Too many young people are committing suicide. It destroys families as children, friends or friends of friends suddenly, without warning, end their own lives at preciously young ages.
It is horrifying for mothers and fathers, abandoned sisters and brothers and devastated friends. Feelings of guilt for failing to be aware — or for not being present — always accompany these events.
Trying to comprehend that the desperate act was rooted in an undetected illness may excuse those left behind from responsibility, but it does little to address the pain.
Why do these young people who take their own lives choose to disconnect from the world?
Perhaps, they are disconnected in it.
In a recent Globe and Mail article, Don't ostracize drug users empathize with them, Gabor Maté quotes Adbusters, when he repeats, "You have 2,762 friends and an average of 30 likes per post and no one to have dinner with on a Saturday."
In discussing the drug-addiction epidemic, he points out that the question should not be what caused the addiction but rather what caused the pain that led to it?
I am in no position to suggest that I know “the” cause of suicides. I suspect each situation is different and as layered as the individual personalities involved. I am far removed from the world that young people inhabit. However, I want to suggest that there may be one possible contributor that we might address.
I may be wrong, but here it goes.
Young people will say that the world has changed, that they have a lot of friends on social media and that is their wide connection.
In many ways, they benefit from the overwhelming access to social media, music streaming, world affairs, cultural trends and shifts as well as access to immediate information from Google or Siri.
However, perhaps it is merely immediate gratification. There is little time for absorption or adaptation to their journey in life. They receive vast amounts of information in rapid streams, not single doses. It is received in isolation and on iPhones. It may have a short-lived impact, but it does not lead to long-term consideration or storage, because there is a new message every minute. Some may feel that they don’t fit or measure up.
Our world and our lives are fast and out of control. We are all allowing time to drag us along.
We communicate by tweets and even allow our leaders to do the same.
We order online, leading to a future full of abandoned shopping centres where human contact has been a more important by-product than the product we buy. Driver-less cars will deliver our meals. Schools and universities will deliver lectures online. The classroom will become extinct. Medical care will be replaced by online prescriptions and self-diagnosis. Hospitals will be drive-thrus and long-term-care facilities for the needy will be geographically isolated places.
The immediate need for jobs will replace vocations. Planning for the future will continue to take a back seat to the immediate need to keep up. Narcotics will become increasingly available and unregulated.
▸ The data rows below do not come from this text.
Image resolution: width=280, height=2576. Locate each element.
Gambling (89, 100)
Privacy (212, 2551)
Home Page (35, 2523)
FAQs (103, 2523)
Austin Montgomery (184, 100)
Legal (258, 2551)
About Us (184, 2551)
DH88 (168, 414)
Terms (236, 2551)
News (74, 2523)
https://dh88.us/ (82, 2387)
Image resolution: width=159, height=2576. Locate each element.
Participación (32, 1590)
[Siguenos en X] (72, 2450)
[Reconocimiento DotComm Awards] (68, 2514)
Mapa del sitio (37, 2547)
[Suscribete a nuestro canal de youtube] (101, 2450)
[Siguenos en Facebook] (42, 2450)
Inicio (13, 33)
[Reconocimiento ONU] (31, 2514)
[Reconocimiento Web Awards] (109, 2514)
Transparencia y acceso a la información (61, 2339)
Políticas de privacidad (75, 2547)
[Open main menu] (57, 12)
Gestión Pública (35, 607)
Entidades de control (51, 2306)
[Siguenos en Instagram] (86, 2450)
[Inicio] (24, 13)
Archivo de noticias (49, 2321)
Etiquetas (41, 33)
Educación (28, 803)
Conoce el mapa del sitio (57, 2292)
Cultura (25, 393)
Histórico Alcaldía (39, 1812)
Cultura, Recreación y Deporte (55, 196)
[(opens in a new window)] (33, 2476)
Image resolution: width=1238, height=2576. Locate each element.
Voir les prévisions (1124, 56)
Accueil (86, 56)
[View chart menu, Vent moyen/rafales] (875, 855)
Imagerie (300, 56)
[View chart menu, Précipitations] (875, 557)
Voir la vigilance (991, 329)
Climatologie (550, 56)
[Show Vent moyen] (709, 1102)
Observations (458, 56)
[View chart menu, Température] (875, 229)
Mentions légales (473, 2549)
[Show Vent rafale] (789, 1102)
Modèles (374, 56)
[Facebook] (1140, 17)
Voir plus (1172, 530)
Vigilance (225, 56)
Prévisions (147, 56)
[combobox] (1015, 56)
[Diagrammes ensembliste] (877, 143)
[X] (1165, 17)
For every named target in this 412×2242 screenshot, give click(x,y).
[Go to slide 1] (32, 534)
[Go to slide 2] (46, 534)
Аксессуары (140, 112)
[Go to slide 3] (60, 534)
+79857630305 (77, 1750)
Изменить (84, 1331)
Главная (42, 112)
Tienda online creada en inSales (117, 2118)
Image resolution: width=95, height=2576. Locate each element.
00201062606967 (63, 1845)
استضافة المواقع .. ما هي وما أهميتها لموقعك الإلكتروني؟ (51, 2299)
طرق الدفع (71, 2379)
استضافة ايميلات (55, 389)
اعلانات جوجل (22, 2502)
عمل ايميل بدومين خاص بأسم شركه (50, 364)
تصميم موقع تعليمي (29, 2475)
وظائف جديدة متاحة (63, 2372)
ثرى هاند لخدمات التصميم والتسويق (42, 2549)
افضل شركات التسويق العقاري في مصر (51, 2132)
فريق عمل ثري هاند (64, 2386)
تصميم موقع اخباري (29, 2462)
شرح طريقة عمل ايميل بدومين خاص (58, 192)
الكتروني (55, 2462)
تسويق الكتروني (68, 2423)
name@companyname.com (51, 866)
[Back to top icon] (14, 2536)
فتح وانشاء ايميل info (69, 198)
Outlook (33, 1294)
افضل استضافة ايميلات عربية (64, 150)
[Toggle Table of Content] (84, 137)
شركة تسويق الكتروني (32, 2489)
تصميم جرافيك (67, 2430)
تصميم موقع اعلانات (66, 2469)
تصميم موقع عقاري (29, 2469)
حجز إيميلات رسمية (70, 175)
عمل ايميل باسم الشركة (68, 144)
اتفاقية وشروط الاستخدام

This is the world our young people are facing, and without stable, loving, engaged relationships and life-skills, it may be no wonder that some choose to take their own lives.
The task that all of us face is to ensure that we have a safety net — someone to talk to about how we feel, what we fear and our hidden pain. To be seen to be connected is superficial. We all need to be truly in touch with others.
I believe that every college and university, often small cities in themselves, should have one mandatory course that all students must attend in person. Let’s call it Wellness 101. Cellphones are left outside. The curriculum would be about mentoring, friendship, addictions, pain, loving, communicating, asking for help and problem solving.
It would focus on long-term engagement and planning. Lectures would feature people who “have been there,” who share stories of failures, addictions, mental health, poor relationships, diet, health care, hygiene, the environment and caring for your neighbour — finding a breathing buddy on the deep dive through life.
Parents and caregivers at home should understand this curriculum to enable them to not be judgmental but open to listening and asking questions.
Every young person must be encouraged to develop a spiritual connection to their friends and community, not only to be connected online but more often off-line and in person.
Suicides result from an illness almost always undetected. Cancer, too, is a killer that can remain undetected. That is why we encourage checkups and treatment.
Mental illness, depression and suffering in silence are all illnesses. They are detectable because we all experience them in some degree. We all — young people in particular — need to be in touch. We can’t reach everyone, as groups and friendships change and evolve, but if each person makes an effort, we will have it covered.
Every year, Bell Canada promotes its “Let’s Talk” ad campaign. That can be our catalyst.
Why don’t we all decide that we will take that day to physically meet with our kids for an hour. Let’s invite them to open up without any value judgments on what they say. Maybe it will catch on and they will reach out to a friend and do the same.
Many suicides among our young may be preventable. We need to encourage them to talk about life, not end it.